(Element and text position data)
----

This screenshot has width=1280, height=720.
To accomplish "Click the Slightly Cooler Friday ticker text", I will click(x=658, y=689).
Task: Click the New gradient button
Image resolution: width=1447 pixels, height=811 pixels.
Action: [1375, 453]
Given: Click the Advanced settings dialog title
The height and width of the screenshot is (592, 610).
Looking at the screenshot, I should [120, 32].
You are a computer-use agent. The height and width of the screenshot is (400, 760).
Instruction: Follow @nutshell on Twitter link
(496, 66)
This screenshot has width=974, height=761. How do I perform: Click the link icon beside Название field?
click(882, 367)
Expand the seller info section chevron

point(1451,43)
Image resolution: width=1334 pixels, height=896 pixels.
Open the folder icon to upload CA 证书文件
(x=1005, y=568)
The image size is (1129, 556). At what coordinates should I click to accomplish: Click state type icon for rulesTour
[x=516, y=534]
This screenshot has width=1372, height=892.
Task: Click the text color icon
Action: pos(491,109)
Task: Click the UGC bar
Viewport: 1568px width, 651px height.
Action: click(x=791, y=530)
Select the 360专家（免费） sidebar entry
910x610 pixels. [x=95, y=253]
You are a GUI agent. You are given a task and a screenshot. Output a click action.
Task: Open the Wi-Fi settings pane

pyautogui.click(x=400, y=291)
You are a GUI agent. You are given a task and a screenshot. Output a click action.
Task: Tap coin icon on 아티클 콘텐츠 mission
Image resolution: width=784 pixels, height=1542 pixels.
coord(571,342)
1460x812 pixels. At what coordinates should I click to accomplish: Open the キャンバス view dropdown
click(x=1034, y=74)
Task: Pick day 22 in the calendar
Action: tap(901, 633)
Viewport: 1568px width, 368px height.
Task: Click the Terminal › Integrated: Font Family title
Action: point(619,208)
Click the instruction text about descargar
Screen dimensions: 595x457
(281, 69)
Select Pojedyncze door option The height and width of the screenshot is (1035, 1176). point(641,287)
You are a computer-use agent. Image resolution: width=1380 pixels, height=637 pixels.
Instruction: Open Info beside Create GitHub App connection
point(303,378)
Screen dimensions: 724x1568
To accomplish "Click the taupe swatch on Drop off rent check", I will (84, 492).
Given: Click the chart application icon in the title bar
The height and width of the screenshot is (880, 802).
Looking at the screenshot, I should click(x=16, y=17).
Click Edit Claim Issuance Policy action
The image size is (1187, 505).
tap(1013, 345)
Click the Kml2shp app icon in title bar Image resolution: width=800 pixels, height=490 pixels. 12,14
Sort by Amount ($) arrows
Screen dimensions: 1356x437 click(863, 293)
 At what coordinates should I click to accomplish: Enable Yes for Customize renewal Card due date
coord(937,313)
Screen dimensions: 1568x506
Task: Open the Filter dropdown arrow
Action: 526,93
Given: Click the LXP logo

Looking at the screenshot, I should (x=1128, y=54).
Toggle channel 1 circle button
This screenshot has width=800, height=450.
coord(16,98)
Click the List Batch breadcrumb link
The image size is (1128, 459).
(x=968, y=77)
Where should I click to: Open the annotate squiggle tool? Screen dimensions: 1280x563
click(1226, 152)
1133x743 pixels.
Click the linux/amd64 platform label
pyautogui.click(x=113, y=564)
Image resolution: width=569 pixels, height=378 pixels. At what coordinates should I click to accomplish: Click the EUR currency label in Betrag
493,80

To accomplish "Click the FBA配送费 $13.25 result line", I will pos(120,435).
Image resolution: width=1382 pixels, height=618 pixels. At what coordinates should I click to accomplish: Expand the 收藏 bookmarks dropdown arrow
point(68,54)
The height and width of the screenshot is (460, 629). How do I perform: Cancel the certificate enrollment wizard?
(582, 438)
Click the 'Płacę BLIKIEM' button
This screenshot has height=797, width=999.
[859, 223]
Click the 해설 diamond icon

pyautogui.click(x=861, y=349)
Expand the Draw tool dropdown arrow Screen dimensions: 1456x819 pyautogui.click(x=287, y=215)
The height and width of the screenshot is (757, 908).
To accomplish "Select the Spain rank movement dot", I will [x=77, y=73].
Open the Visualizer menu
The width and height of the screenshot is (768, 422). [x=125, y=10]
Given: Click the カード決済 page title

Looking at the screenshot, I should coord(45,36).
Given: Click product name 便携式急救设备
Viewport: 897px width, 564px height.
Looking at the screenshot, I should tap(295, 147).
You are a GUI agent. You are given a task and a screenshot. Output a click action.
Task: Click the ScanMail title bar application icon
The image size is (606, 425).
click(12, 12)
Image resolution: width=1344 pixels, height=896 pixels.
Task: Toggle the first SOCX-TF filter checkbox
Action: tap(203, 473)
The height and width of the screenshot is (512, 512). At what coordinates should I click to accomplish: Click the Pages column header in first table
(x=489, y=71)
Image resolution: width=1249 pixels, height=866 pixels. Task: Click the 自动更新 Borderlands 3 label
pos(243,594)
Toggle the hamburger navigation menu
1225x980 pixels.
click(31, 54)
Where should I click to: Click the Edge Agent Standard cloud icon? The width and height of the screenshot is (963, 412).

----

EXERCISE GOAL: Please update the material above by replacing "GUI agent" with "desktop agent" wherever it occurs, keeping everything else the same.

ANSWER TO THE PROBLEM:
This screenshot has width=1280, height=720.
To accomplish "Click the Slightly Cooler Friday ticker text", I will click(x=658, y=689).
Task: Click the New gradient button
Image resolution: width=1447 pixels, height=811 pixels.
Action: [1375, 453]
Given: Click the Advanced settings dialog title
The height and width of the screenshot is (592, 610).
Looking at the screenshot, I should [120, 32].
You are a computer-use agent. The height and width of the screenshot is (400, 760).
Instruction: Follow @nutshell on Twitter link
(496, 66)
This screenshot has width=974, height=761. How do I perform: Click the link icon beside Название field?
click(882, 367)
Expand the seller info section chevron

point(1451,43)
Image resolution: width=1334 pixels, height=896 pixels.
Open the folder icon to upload CA 证书文件
(x=1005, y=568)
The image size is (1129, 556). At what coordinates should I click to accomplish: Click state type icon for rulesTour
[x=516, y=534]
This screenshot has width=1372, height=892.
Task: Click the text color icon
Action: pos(491,109)
Task: Click the UGC bar
Viewport: 1568px width, 651px height.
Action: click(x=791, y=530)
Select the 360专家（免费） sidebar entry
910x610 pixels. [x=95, y=253]
You are a desktop agent. You are given a task and a screenshot. Output a click action.
Task: Open the Wi-Fi settings pane

pyautogui.click(x=400, y=291)
You are a desktop agent. You are given a task and a screenshot. Output a click action.
Task: Tap coin icon on 아티클 콘텐츠 mission
Image resolution: width=784 pixels, height=1542 pixels.
coord(571,342)
1460x812 pixels. At what coordinates should I click to accomplish: Open the キャンバス view dropdown
click(x=1034, y=74)
Task: Pick day 22 in the calendar
Action: tap(901, 633)
Viewport: 1568px width, 368px height.
Task: Click the Terminal › Integrated: Font Family title
Action: point(619,208)
Click the instruction text about descargar
Screen dimensions: 595x457
(281, 69)
Select Pojedyncze door option The height and width of the screenshot is (1035, 1176). point(641,287)
You are a computer-use agent. Image resolution: width=1380 pixels, height=637 pixels.
Instruction: Open Info beside Create GitHub App connection
point(303,378)
Screen dimensions: 724x1568
To accomplish "Click the taupe swatch on Drop off rent check", I will (84, 492).
Given: Click the chart application icon in the title bar
The height and width of the screenshot is (880, 802).
Looking at the screenshot, I should click(x=16, y=17).
Click Edit Claim Issuance Policy action
The image size is (1187, 505).
tap(1013, 345)
Click the Kml2shp app icon in title bar Image resolution: width=800 pixels, height=490 pixels. 12,14
Sort by Amount ($) arrows
Screen dimensions: 1356x437 click(863, 293)
 At what coordinates should I click to accomplish: Enable Yes for Customize renewal Card due date
coord(937,313)
Screen dimensions: 1568x506
Task: Open the Filter dropdown arrow
Action: 526,93
Given: Click the LXP logo

Looking at the screenshot, I should (x=1128, y=54).
Toggle channel 1 circle button
This screenshot has width=800, height=450.
coord(16,98)
Click the List Batch breadcrumb link
The image size is (1128, 459).
(x=968, y=77)
Where should I click to: Open the annotate squiggle tool? Screen dimensions: 1280x563
click(1226, 152)
1133x743 pixels.
Click the linux/amd64 platform label
pyautogui.click(x=113, y=564)
Image resolution: width=569 pixels, height=378 pixels. At what coordinates should I click to accomplish: Click the EUR currency label in Betrag
493,80

To accomplish "Click the FBA配送费 $13.25 result line", I will pos(120,435).
Image resolution: width=1382 pixels, height=618 pixels. At what coordinates should I click to accomplish: Expand the 收藏 bookmarks dropdown arrow
point(68,54)
The height and width of the screenshot is (460, 629). How do I perform: Cancel the certificate enrollment wizard?
(582, 438)
Click the 'Płacę BLIKIEM' button
This screenshot has height=797, width=999.
[859, 223]
Click the 해설 diamond icon

pyautogui.click(x=861, y=349)
Expand the Draw tool dropdown arrow Screen dimensions: 1456x819 pyautogui.click(x=287, y=215)
The height and width of the screenshot is (757, 908).
To accomplish "Select the Spain rank movement dot", I will [x=77, y=73].
Open the Visualizer menu
The width and height of the screenshot is (768, 422). [x=125, y=10]
Given: Click the カード決済 page title

Looking at the screenshot, I should coord(45,36).
Given: Click product name 便携式急救设备
Viewport: 897px width, 564px height.
Looking at the screenshot, I should tap(295, 147).
You are a desktop agent. You are given a task and a screenshot. Output a click action.
Task: Click the ScanMail title bar application icon
The image size is (606, 425).
click(12, 12)
Image resolution: width=1344 pixels, height=896 pixels.
Task: Toggle the first SOCX-TF filter checkbox
Action: tap(203, 473)
The height and width of the screenshot is (512, 512). At what coordinates should I click to accomplish: Click the Pages column header in first table
(x=489, y=71)
Image resolution: width=1249 pixels, height=866 pixels. Task: Click the 自动更新 Borderlands 3 label
pos(243,594)
Toggle the hamburger navigation menu
1225x980 pixels.
click(31, 54)
Where should I click to: Click the Edge Agent Standard cloud icon? The width and height of the screenshot is (963, 412).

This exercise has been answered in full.